Я направился в библиотеку за свитком. Рабы посыпали полы опилками и сметали их пальмовыми листьями и ветками тамариска, столкнувшись друг с другом, останавливались поболтать за колоннами, даже играли в кости. Один из них мочился на мраморную скамью и, заметив меня, в ужасе нырнул в кусты. Прежде чем они меня заметили, мне в сандалии набились опилки. Тут они упали передо мною на колени и стали умолять не выдавать их. Я пошел дальше раздраженный, меня беспокоили опилки, но я не стал переобуваться и вытряхивать их из сандалий. Какой смысл жить, если время уходит вот на такие мелочи? Ничего другого как будто не было. Сколько часов трачу я, да и любой другой человек, на всякие бессмысленные пустяки, а между тем жизнь проносится мимо, как видение. Пока не наступит день, когда придет всему конец и окажется, что ничего не сделано, только мириады вздорных мелочей. Вместе с тем я чувствовал, что, отказываясь вытряхнуть опилки из сандалий, делаю это кому-то в отместку, не то себе, не то Лукану, который — я был твердо убежден — никогда не отзывался хвалебно о моих стихах, не то всем на свете.

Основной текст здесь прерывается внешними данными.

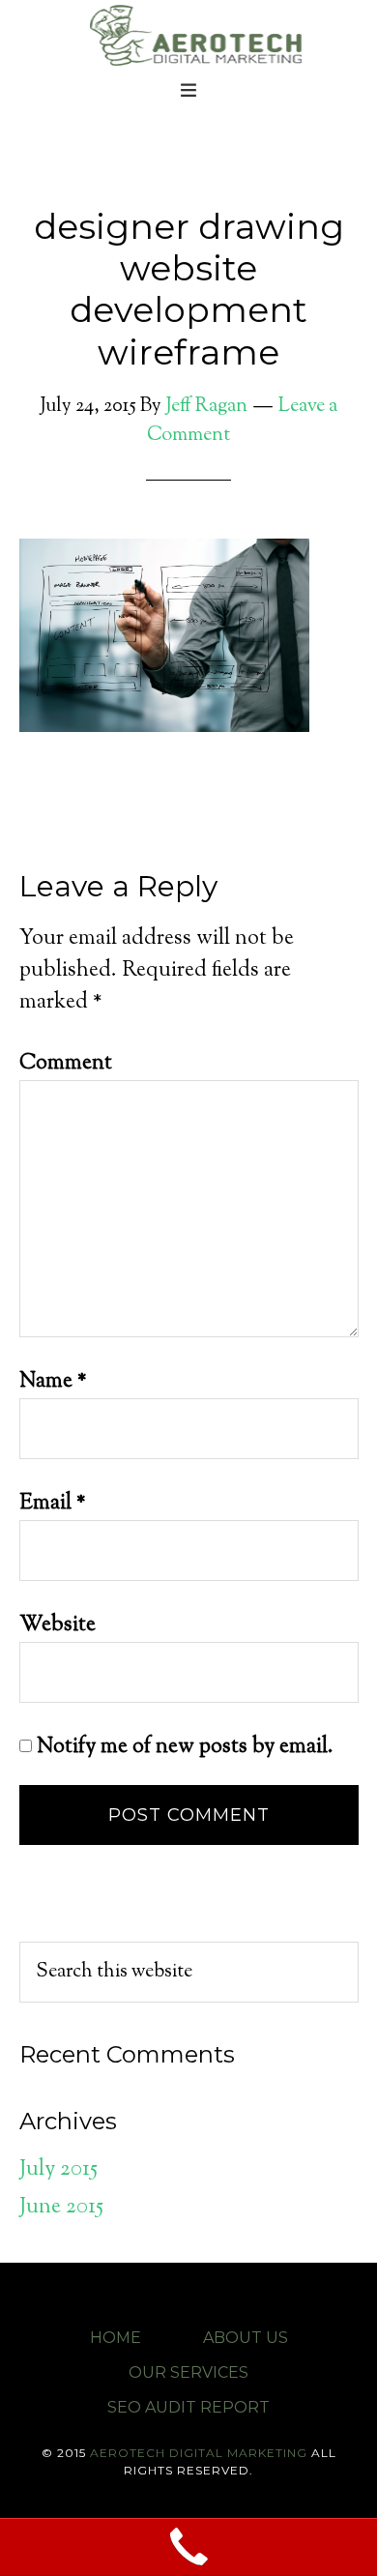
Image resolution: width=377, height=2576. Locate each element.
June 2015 (61, 2207)
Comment (65, 1063)
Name (53, 1381)
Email (52, 1503)
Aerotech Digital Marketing (193, 34)
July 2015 (58, 2169)
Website (57, 1625)
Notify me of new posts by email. (185, 1747)
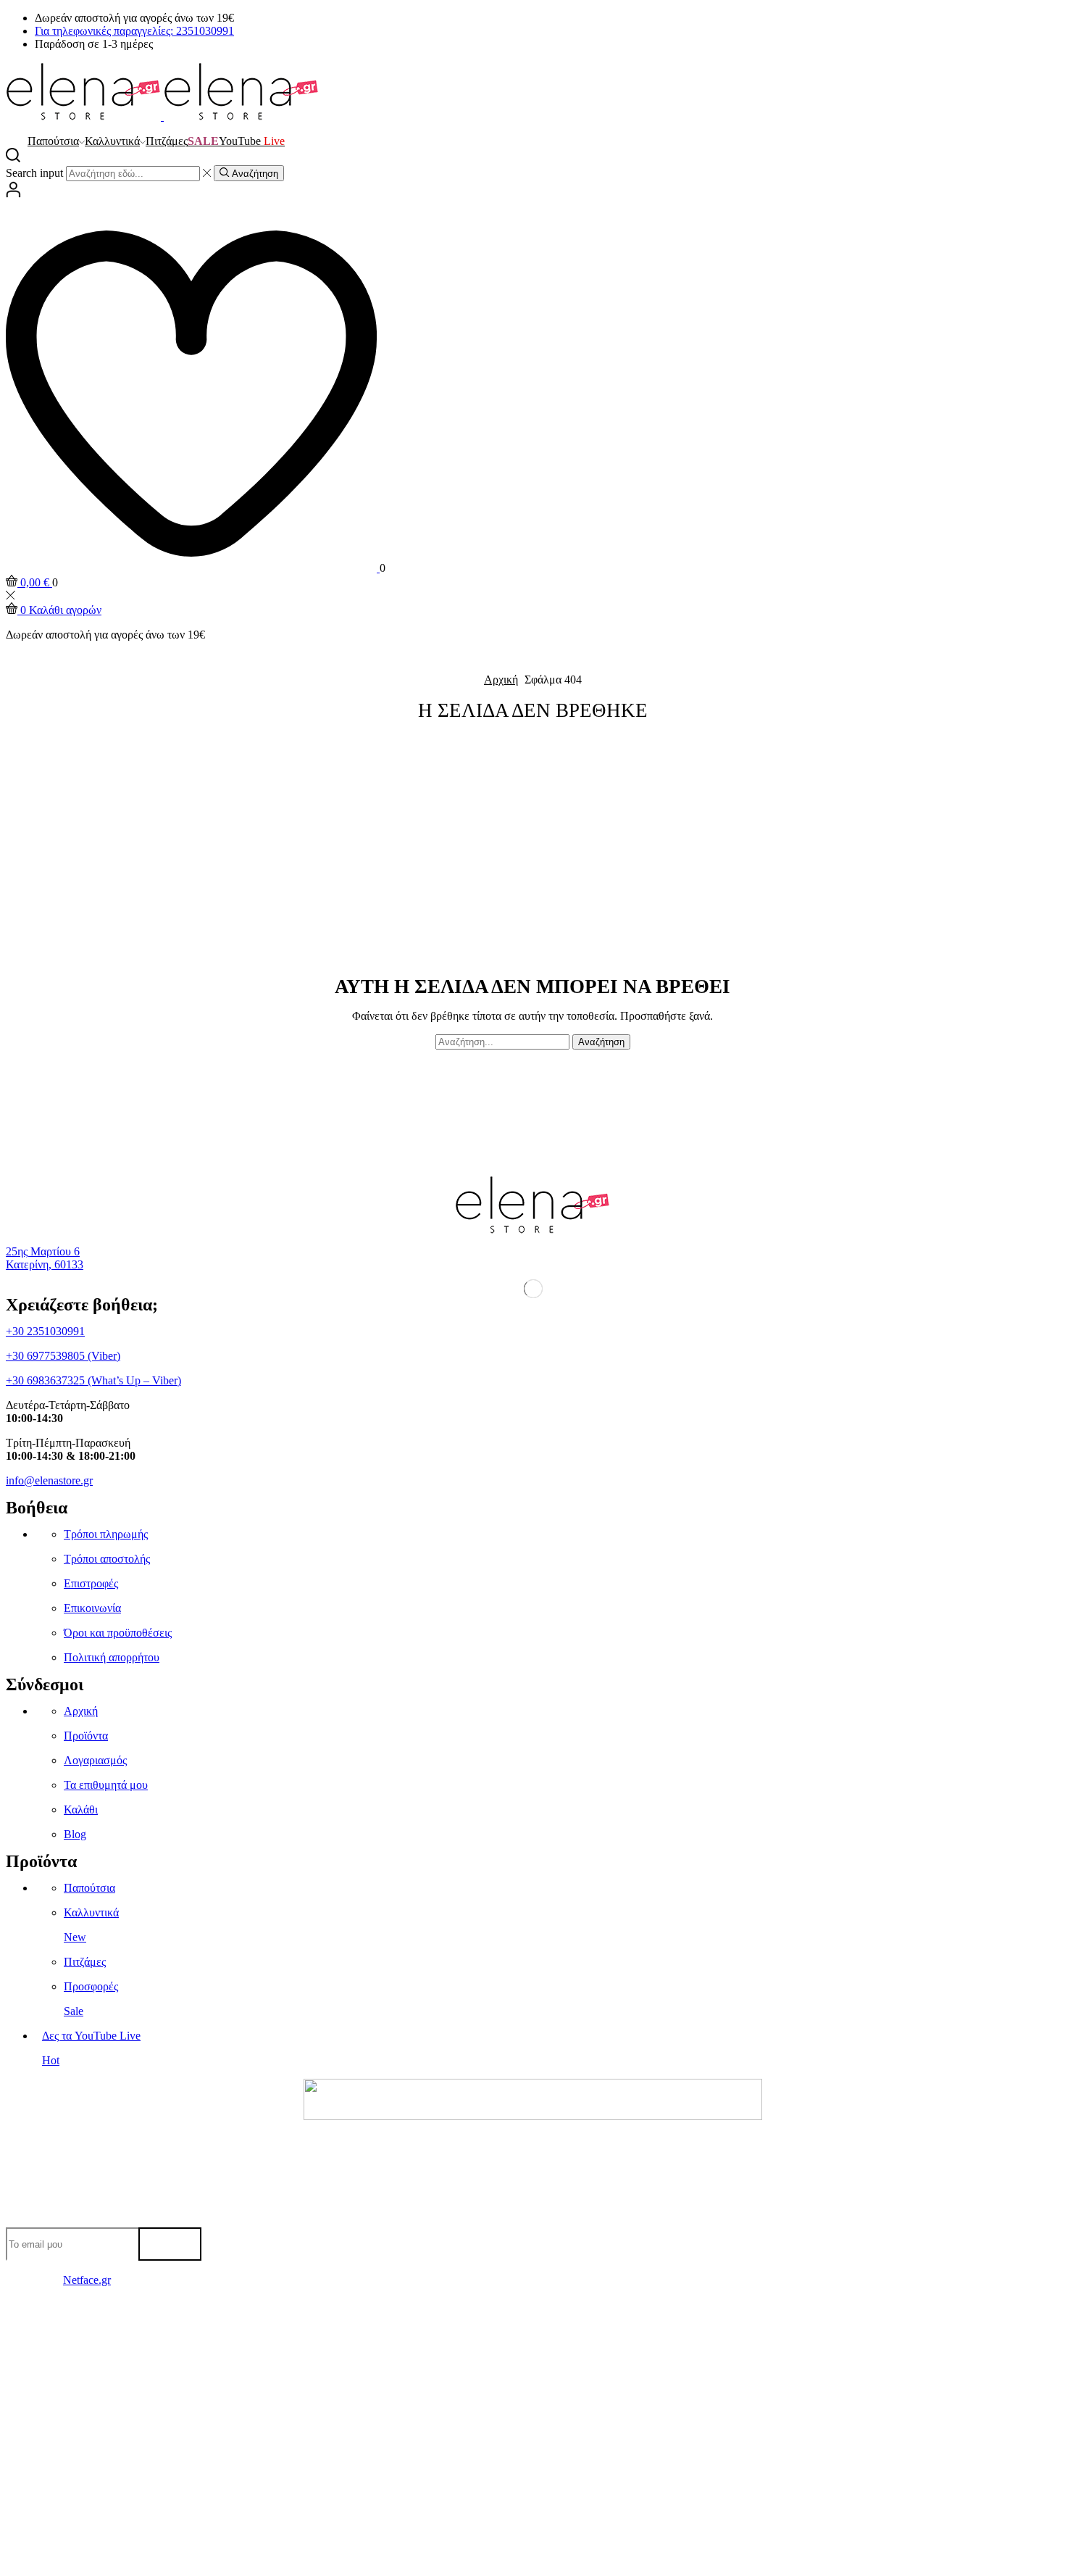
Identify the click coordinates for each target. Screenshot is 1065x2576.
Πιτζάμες (167, 141)
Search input (34, 173)
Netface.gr (87, 2280)
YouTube (252, 141)
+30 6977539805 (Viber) (63, 1356)
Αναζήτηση (601, 1041)
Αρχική (501, 679)
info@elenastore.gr (49, 1480)
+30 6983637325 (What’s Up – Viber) (93, 1380)
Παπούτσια (53, 141)
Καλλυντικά (112, 141)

Остановись я вытряхнуть опилки, от этого ничего бы не изменилось. Я все-таки сделал бы это в отместку Лукану, себе, кому угодно, потратив время на такое пустячное дело, которое вместе с другими подобными делами составляет содержание всей жизни. Сделай это или не сделай, не избавиться от дилеммы. Сделай или не сделай. Я наткнулся на раба, который, стоя на цыпочках, полировал карниз колонны, надсмотрщик расхаживал с бичом, пощелкивая им или стегая рабов по ягодицам.
— Эй ты, чисти столовое серебро. А ты что по сторонам зеваешь? Пошевеливайся, не то я тебя переведу в группу рассыльных! — В доме царил невероятный беспорядок.
В библиотеке ни души. На полке рядом с чернильницей и пером лежала рукопись с текстом малоизвестной речи, произнесенной во времена Республики, которую переписывал библиотекарь. В нишах стояли бюсты Энния и Вергилия, оба презрительно глядели на фреску, изображавшую Лукана, беседующего со своей не слишком привлекательной музой. Здесь царил крепкий запах кедрового масла, от которого у меня слезились глаза и трещала голова. Все же я не хотел уходить. В одном ящике я нашел элегии Проперция и развернул первый свиток, чтобы посмотреть на его портрет, помещенный в начале. Но гладкое чело и теплые карие глаза поэта не выдавали страданий и радостей, выраженных в его стихах, он взирал на своих потомков доверчиво, совсем не так, как смотрел в свое время на неверную Кинфию. Меня взволновало и показалось удивительным, что поэт мог так живо и четко изобразить беспорядок в спальне вольноотпущенницы с расхлябанной походкой, даже такие еле уловимые подробности, как складки и запахи ее сорочки, постаревшие линии шеи и неизменную округлость полных плеч, а вот я едва мог вспомнить, как выглядела спальня, которую только что покинул. Эти строки о неряшливой спальне распущенной женщины с синяками под похотливыми глазами казались мне интереснее, более значительными и вечными, чем мрамор и бронза, увековечившие образ Юпитера, Минервы и Юноны на Капитолийском холме. Я решил уничтожить свою поэму «О платане, посаженном Гаем Юлием Цезарем в Кордубе». Этим произведением я очень гордился, когда отправлялся в путь, но, к счастью, не показал его никому в Риме. Скучная, раболепная поэма — сейчас я прекрасно это сознавал, — лишенная как вызывающей язвительности «Фарсалии», так и сложного чувственного аромата артистически выраженных жалоб, написанных на туалетном столике Кинфии среди банок с румянами, белилами и салом, сохранившим отпечаток длинного тонкого пальца.